Because the dip of a formation can affect the side forces acting on a bit while drilling, knowledge of the formation dip would be most useful to the drilling engineer particularly, when he is attempting directional drilling. The present invention provides a method which is useful for predicting or determining the magnitude (angle) and direction of formation dip by measuring the magnitude and direction of bending moments on the bit while the drilling operation continues. Measurements of the bending moment are made in two orthogonal planes providing both magnitude and direction for the bending moments. This is accomplished by monitoring the direction of the two orthogonal planes by using oriented magnetometer measurements.
U.S. Pat. No. 4,445,578 to Millheim discloses are apparatus and method for providing measurement of the side force on a drill bit during drilling, thus permitting corrective action to be taken immediately in the drilling operation. The Millheim system includes means to detect the side thrust or force on a bit and the force on the deflection means of a downhole motor. This system provides for measuring the magnitude of the force on a downhole stabilizer. While Millheim discloses means for measuring various forces acting near the drill bit and correcting the drilling parameters in response thereto, he does not disclose or suggest any way in which these measurements can be used to make a determination of the formation dip. The side forces at the bit or at a sub are measured by using multiple strain gauges or load cells and transmitting the measurements back to the surface. The sampling rate is limited by the transmission rate. The measured forces are then used to determine the directional tendencies of the hole. The orientation of the side forces are not measured, but periodic surveys of the hole are made to determine its direction during rotary drilling.
U.S. Pat. No. 4,324,297 to Denison discloses a method and apparatus for measuring the weight on bit, the bending stress near the bit, and the orientation of these stresses. These measurements are sent to the surface by wire line telemetry or other high data rate transmission means including mud pulse telemetry. The data is processed at the surface to compare the measured side forces with a drilling model for controlling the directional tendencies by adjusting weight on bit. This patent teaches the use of oriented bending moments for directional control. In order to effectively implement the teachings of this patent it is necessary to have a high data rate telemetry system. However, this patent does not mention anything about measuring the formation dip or how interaction with a formation face will affect the steering or the possibility of utilizing downhole processing to avoid transmission rate limitations and associated problems.

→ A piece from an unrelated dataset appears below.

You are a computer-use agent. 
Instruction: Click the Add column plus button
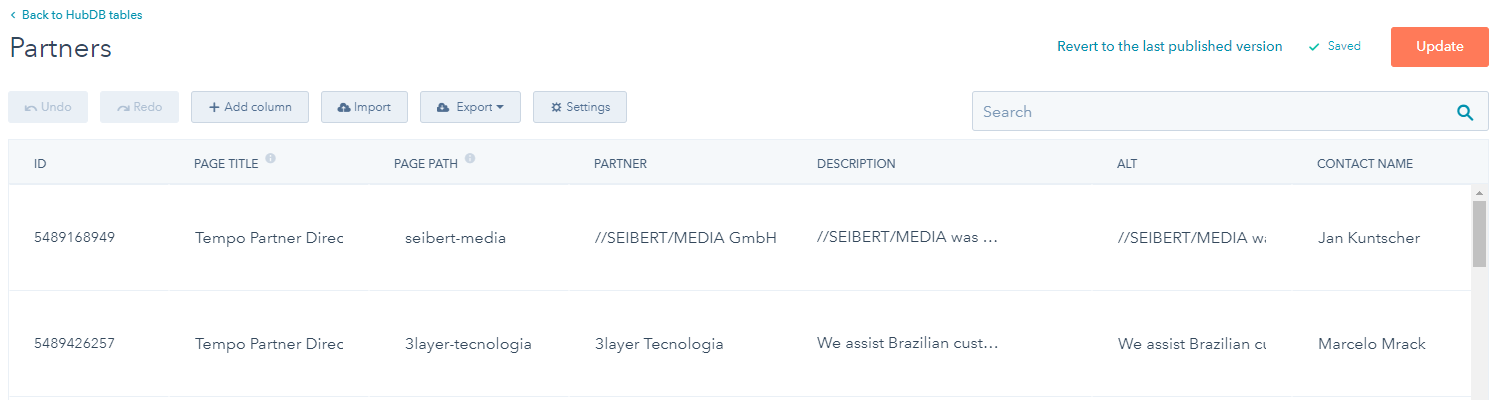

The present invention utilizes bending moment measurements taken by a bit mechanics sensor coupled with an oriented magnetometer measurement of borehole heading to determine the magnitude (angle) and direction of the dip of a formation encountered during a drilling operation. When the bit encounter a change from one formation to another, the drilling rate should change. If the formation dip is normal to the axial direction of the bit, then the direction and magnitude of the bending moment should not change. However, if the bit encounters a new formation at an angle other than ninety degrees to the bit axis, one side of the bit should see the new formation sooner than the other side. Accordingly, a detectable bending moment should be generated at this point with the size and direction of the bending moment indicating the magnitude and direction of formation dip.
The present invention will be described by way of example with reference to the accompanying drawings in which:
FIG. 1 is a diagrammatic view of a straight borehole in homogeneous rock;
FIG. 2 is a diagrammatic view of a directional borehole in homogeneous rock;
FIG. 3 is a diagrammatic view of a straight borehole encountering a formation change;
FIG. 4 is a diagrammatic view of a directional borehole encountering a formation change;
FIG. 5 is a diagrammatic view of a portion of a typical drill string having a bottomhole assembly in accord with the present invention disposed on its lower end; and
FIG. 6 is a schematic illustration of a microprocessor and a plurality of sensors disposed in a bottomhole assembly in accord with the present invention.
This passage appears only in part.